1. The Tale of Two Teams. Heidi revealed that her deep dive into team dynamics actually began with a personal mystery during her time as a leader at McKinsey. She found herself leading two distinct teams that were ostensibly identical in terms of incredible, diverse talent—even featuring unique members like a concert pianist and an astrophysicist. While one team was incredibly innovative and “on fire,” the other team was just “fine” and merely produced standard, solid work. Unable to explain why the second team failed to utilize its full potential, she eventually left McKinsey to pursue a PhD just to systematically solve this exact question.

2. The Pressure Paradox. Through extensive data collection and observation across professional service firms, Heidi discovered that immense performance pressure is a massive killer of collaboration. When a team feels too heavily scrutinized or feels their careers are completely on the line, they immediately stop debating ideas and quickly latch onto the first plausible outcome just to play it safe.
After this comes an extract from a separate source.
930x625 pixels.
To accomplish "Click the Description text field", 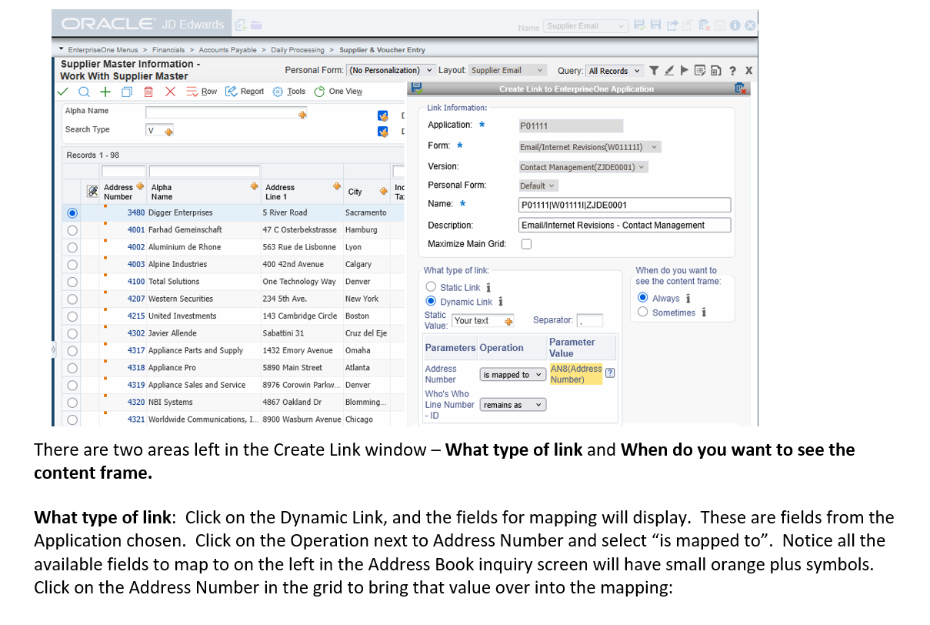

She noted that the best leaders act as a strategic filter, absorbing the debilitating pressure from clients or higher-ups and only passing down just enough urgency to keep the team energized and focused.

3. Building a Trust Ladder. When diagnosing why highly intelligent professionals refuse to collaborate, Heidi noted two massive barriers: interpersonal trust (the fear of credit stealing or client poaching) and competence trust. She explained that in newly merged firms, for instance, lawyers often hold back from sharing clients because they inherently assume some of their new colleagues are below average and they simply don’t want to risk their own reputations to find out who. To fix this “competence trust” issue, she strongly advises leaders to build a “trust ladder” by engineering opportunities for people to work together on crucial but low-stakes, non-client-facing projects—like writing a white paper—so they can safely prove their skills to one another.
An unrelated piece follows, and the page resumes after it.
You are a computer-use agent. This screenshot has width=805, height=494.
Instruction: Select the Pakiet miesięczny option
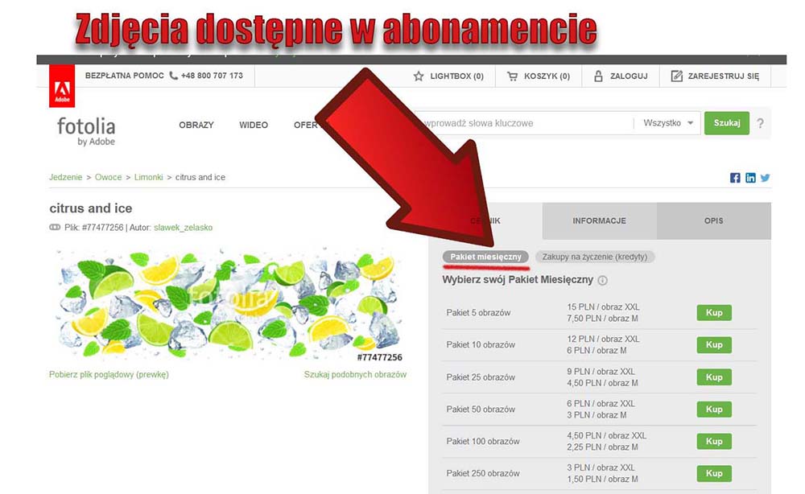click(486, 257)
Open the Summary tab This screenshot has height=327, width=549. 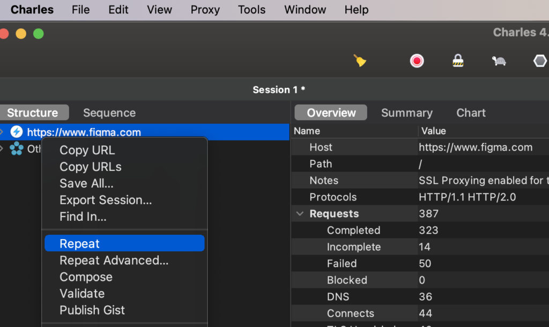tap(406, 113)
4. The Delusional Leader Theorem. Recently dubbing a concept the “Gardner delusional leader theorem,” Heidi pointed out that senior executives are frequently entirely out of touch with the actual collaborative culture of their own firms. Because these leaders already possess immense power, long tenure, and deeply established networks, they simply cannot see the intense collaborative barriers faced by newer employees or lateral partners. To combat the modern bandwagon effect of companies trying and failing to force teamwork, her latest book shifts entirely away from the soft idea of “group hugs” and instead provides the hard-edged, pragmatic steps to actually execute collaboration as a business necessity.